DPSCD Receives more than $5 Million through grants and resources to Expand Mental Health Services for Students
DPSCD Receives more than $5 Million through grants and resources from Detroit Wayne Integrated Health Network and U of M TRAILS to Expand Mental Health Services for Students
Partnerships will result in students receiving school-based care, and school staff receiving targeted professional development in best practices
DETROIT – October 21, 2019 – Detroit Public Schools Community District (DPSCD) in partnership with Detroit Wayne Integrated Health Network (DWIHN) and the University of Michigan’s TRAILS (Transforming Research into Action to Improve the Lives of Students) is expanding behavioral and mental health services for students and families through funding totaling $5 million. DWIHN awarded the District a two-year, $2 million grant and TRAILS is providing $3 million in support services through its program to cover school-based behavioral health services and resources. The schools involved in the DWIHN School Success Initiative pilot program are: Cody, East English Village Preparatory, and Pershing High Schools; Dixon, Mason and Ronald Brown Elementary Schools. The District identified these schools to provide greater resources for students who are experiencing more challenges to learning than other schools and feeder patterns.

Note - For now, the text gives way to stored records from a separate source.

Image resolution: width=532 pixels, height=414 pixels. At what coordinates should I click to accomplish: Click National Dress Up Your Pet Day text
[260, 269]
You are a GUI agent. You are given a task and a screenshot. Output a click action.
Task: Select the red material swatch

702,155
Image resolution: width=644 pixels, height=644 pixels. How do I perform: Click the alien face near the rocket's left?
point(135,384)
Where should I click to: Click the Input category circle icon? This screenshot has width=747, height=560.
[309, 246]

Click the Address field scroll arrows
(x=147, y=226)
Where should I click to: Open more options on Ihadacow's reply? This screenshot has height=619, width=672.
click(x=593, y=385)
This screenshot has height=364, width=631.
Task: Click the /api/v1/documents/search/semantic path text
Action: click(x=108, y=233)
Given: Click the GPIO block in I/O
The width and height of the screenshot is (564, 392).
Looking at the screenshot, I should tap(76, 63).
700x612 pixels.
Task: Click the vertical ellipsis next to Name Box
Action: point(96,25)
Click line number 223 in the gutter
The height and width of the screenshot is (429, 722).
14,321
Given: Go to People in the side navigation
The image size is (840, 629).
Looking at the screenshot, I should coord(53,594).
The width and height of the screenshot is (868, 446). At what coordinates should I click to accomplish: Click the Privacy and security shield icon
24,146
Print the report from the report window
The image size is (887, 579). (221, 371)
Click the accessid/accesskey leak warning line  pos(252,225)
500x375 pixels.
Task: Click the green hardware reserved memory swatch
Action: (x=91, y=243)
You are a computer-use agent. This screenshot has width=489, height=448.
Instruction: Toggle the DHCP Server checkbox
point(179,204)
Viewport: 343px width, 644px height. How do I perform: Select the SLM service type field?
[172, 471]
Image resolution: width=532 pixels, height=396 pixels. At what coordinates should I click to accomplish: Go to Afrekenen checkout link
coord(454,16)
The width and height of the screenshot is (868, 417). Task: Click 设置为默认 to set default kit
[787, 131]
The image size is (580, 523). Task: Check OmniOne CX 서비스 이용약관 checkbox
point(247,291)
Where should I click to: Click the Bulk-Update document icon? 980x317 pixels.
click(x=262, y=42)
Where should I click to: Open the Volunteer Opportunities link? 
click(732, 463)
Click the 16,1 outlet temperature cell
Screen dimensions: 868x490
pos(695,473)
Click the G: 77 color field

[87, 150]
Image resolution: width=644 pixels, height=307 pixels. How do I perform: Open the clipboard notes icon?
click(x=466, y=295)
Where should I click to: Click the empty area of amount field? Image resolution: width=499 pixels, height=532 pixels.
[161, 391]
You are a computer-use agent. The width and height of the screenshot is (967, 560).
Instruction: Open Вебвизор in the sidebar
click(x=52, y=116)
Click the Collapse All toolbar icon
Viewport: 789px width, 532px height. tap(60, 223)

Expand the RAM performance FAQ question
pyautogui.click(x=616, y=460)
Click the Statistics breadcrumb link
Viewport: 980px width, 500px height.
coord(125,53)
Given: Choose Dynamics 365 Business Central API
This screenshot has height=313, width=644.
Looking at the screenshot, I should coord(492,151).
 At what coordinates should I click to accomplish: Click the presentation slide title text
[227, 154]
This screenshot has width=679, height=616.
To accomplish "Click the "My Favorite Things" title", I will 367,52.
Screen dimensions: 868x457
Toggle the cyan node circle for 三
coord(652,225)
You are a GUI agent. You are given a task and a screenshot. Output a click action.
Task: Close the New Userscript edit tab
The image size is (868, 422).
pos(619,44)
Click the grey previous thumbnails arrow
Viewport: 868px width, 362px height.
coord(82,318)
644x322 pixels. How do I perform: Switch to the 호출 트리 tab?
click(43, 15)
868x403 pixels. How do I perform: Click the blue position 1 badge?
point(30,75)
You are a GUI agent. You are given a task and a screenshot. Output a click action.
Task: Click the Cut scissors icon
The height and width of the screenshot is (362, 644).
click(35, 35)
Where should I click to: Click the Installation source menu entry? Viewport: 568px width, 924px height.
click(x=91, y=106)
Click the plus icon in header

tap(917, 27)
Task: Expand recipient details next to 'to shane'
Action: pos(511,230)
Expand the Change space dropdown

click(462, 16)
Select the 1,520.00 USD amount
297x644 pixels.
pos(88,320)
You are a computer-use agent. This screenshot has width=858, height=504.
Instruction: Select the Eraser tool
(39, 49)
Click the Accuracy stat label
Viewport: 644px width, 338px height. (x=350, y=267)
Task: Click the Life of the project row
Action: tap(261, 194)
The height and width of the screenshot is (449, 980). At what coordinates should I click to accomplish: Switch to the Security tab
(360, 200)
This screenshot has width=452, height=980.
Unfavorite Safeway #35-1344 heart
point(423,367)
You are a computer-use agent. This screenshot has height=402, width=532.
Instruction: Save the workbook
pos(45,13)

“Unfortunately, federal and state education funding does not take into account that our schools and their employees must overcome the daily socio-emotional challenges our children face every day. This means we cannot simply focus on teaching and learning. This grant starts the process of building an integrated system of support and care for students where we properly apply real time screenings, intervention, and support on school campuses to our families and students,” said Nikolai Vitti, Superintendent, DPSCD. “As a school system we cannot wait for others to move with a sense of urgency to support our children and the greater community. We continue to champion the whole child approach to raise student achievement and help empower our students and families to remove the barriers that impede their academic development. Our teachers have been demanding trauma informed care and we are now finally addressing it through this grant and plan to expand the model districtwide with greater non-profit, health care, and philanthropic support.”
The School Success Initiative will provide in-school supports for behavioral health through a dedicated service team established at participating schools. The team is comprised of a school social worker, counselor, community-based mental health provider/behavioral health therapist and a nurse. In addition to screenings and therapy, families will also be connected to community-based resources aside from therapy. Staff will be trained in methods to identify behavioral health conditions, respond to mental health crisis and administer evidence-based strategies to reduce symptoms of anxiety and depression.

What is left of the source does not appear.